The THIRTY YEARS war on cancer, Daniel DiMaio, M.D., Ph.D.
As published in The Hartford Courant on September 27, 2007
For Immediate Release
Date: 9/27/07
Contact: Renee Gaudette, (203) 436-8533 or renee.gaudette@yale.edu
More than thirty years ago, the National Cancer Institute declared War on Cancer. How is the war going? The forecasts of an easy fight and an early victory were wildly optimistic, but there have been some stunning successes. We have learned how to manipulate and study cells and DNA, resulting in a rich, if still incomplete, understanding of the molecular and cellular basis of cancer. We have discovered the genes that cause cells to become cancers, and we have uncovered the biochemical pathways controlled by these genes. We have identified environmental carcinogens and behaviors that increase our cancer risk, and we have discovered viral and bacterial causes of cancer. Recent years have seen the development of highly effective and specific drugs that attack the molecular machinery of cancer, such as Herceptin for breast cancer and Gleevec for some forms of leukemia and other cancers. In some cases, the most effective treatment can even be predicted by genetic analysis of a patient’s tumor. Improvements in technology allow the diagnosis of cancer at progressively earlier and more treatable stages, resulting in improved survival. Successful vaccination and antibiotic treatment strategies have been instituted that prevent cancers caused by certain infectious agents. For the first time, rates of cancer mortality in the United States are dropping.
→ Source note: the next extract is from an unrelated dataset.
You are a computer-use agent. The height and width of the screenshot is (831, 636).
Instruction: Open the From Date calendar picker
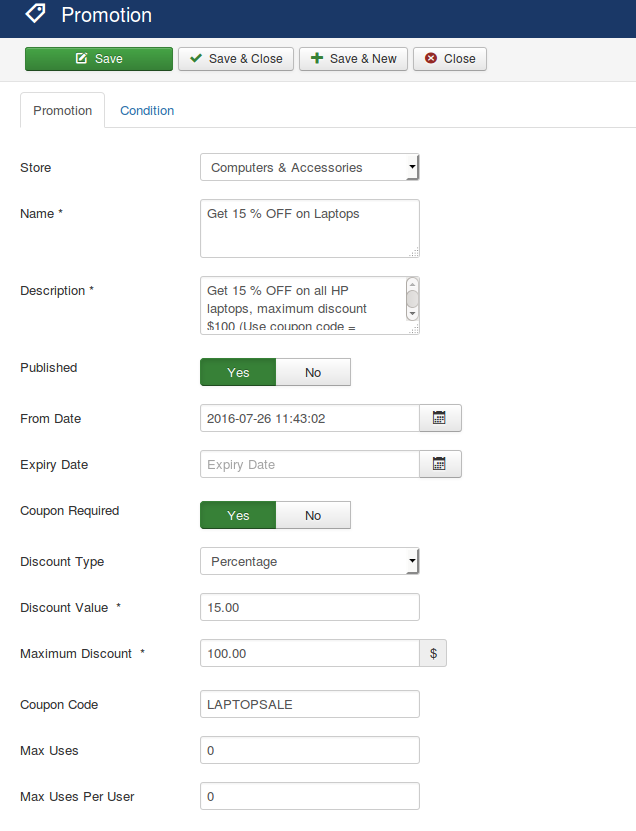(x=439, y=418)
Despite these evident successes, progress has not been rapid and the war is not yet won. We are fighting against strong demographic currents. Cancer predominantly strikes older people, and more and more people are surviving into the years of peak cancer risk as the population ages due to the prevention of premature deaths from various other causes. The epidemic of obesity and the continuing scourge of tobacco use also hinder efforts to prevent cancer. There are also many different types of cancer, and preventive measures and treatments that are effective against one type are often ineffective against another. Fortunately, despite this complexity, there are some principles that apply to a broad array of cancers, and molecular studies reveal that the same pathways are aberrant in many different cancers. These findings suggest that we are on the verge of developing general strategies that may form the basis of effective approaches for the prevention and treatment of many types of cancer.
So where are we in the War on Cancer? We are closer to Normandy than we are to Pearl Harbor. The early defeats are behind us, we have identified the vulnerabilities of our enemies, we have mobilized and armed a great force and are developing a winning strategy, and final victory is within grasp. It is thus surprising and disheartening that Congress is considering a paltry 1.5% increase in the budget for the National Cancer Institute, which funds the vast majority of cancer research in the United States. This budget proposal does not even keep up with inflation and is thus, in effect, a reduction in funding. This level of funding would represent a major set-back in the battle against cancer, one that will prolong the war.
The price of poor funding is steep and already evident in the trenches of cancer research. Our top students are exploring other careers. Promising young faculty cannot get their research programs off the ground. Successful mid-level faculty need to rewrite and submit strong grants multiple times before they are funded, an inefficient system that wastes time and delays progress. Senior professors are contemplating early retirement because it is difficult to maintain a well-funded research effort. These trends will only accelerate if the proposed budget is adopted, and they cannot be rapidly reversed. It takes years to assemble strong and productive research teams, but these teams rapidly dissolve as research funding tightens and will take years again to reassemble when the battle is rejoined in the future. In this environment, will promising ideas and studies languish? Yes. Will new treatments, diagnostic tests, and preventive measures be delayed? Without a doubt. Will cancer patients and their families pay the price? Of course they will.
We are winning the War on Cancer, but we cannot coast to victory. Inevitably, there will be wrong turns, dead ends, unjustified despair, unrealistic predictions, and premature declarations of victory. Final success will require the hard work and dedication of scientists and clinicians and the strength and optimism of patients, and it will be marked not by unconditional surrender but by the grudging retreat of cancer to the list of diseases that can be prevented, successfully treated, and often cured. This success depends on robust and predictable funding from the federal government, to consolidate the gains we have made and to press the fight forward.
Dr. DiMaio is the Waldemar Van Zedtwitz Professor of Genetics and Professor of Therapeutic Radiology at the Yale University School of Medicine and Scientific Director of Yale Cancer Center.